If he cannot bear this, tell him – tell that great poet and noble-hearted man – that we shall all bear his memory in the most precious part of our hearts, and that the world shall bow their heads to it, as our loves do.
Or if this, again, will trouble his spirit, tell him that we shall never cease to remember and love him; and that the most skeptical of us has faith enough in the high things that nature puts into our heads to think all who are of one accord in mind or heart are journeying to one and the same place, and shall unite somewhere or other again, face to face, mutually conscious, mutually delighted.
Tell him he is only before us on the road, as he was in everything else; or whether you tell him the latter or no, tell him the former, and add that we shall never forget that he was so, and we are coming after him. The tears are again in my eyes, and I must not afford to shed them.
Keats was never told any of these things Hunt wished to impart to him. The letter was dated 8 March 1821. Keats had died in Italy on February 23. He was 25.
.. tell him that we shall never cease to remember and love him; and that the most skeptical of us has faith enough in the high things that nature puts into our heads to think all who are of one accord in mind or heart are journeying to one and the same place, and shall unite somewhere or other again, face to face, mutually conscious, mutually delighted.
That was lovely, Cheryl.
Thanks, Gerri.
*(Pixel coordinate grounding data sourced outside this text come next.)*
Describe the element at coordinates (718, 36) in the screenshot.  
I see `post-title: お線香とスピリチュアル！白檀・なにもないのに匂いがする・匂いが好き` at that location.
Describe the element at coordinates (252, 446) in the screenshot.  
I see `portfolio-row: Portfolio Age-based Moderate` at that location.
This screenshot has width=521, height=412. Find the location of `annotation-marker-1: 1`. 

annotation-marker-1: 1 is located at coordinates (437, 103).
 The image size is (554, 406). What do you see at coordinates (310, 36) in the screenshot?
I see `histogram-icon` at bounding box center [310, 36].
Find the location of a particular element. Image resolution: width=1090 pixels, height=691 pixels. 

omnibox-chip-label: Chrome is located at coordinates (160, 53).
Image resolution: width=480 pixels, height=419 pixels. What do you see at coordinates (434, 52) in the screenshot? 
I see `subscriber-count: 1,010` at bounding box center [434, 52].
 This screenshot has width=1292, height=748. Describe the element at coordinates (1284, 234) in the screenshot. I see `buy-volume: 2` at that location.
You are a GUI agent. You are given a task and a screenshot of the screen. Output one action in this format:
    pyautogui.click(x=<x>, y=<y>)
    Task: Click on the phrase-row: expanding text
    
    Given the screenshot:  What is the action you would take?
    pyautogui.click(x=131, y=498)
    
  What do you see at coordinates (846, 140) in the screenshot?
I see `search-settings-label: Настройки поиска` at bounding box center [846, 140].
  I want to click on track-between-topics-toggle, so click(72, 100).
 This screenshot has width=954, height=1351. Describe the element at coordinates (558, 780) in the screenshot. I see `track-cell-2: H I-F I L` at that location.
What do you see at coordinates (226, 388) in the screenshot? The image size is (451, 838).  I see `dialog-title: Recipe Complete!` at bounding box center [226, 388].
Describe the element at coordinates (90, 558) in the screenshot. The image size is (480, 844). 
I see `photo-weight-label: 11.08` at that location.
I found it incredibly moving.
Thank you for posting this. It brought tears to my eyes, too.
Thanks for checking it out, Barbara.
What lovely piece. Thank you!
I am always stunned by the intimate beauty of relationship that comes from these words. The love that Keats’ friends had for him was wonderful. Hunt’s words reflect my own heart for John Keats.This just chokes me up. Thanks Cheryl for posting this in full.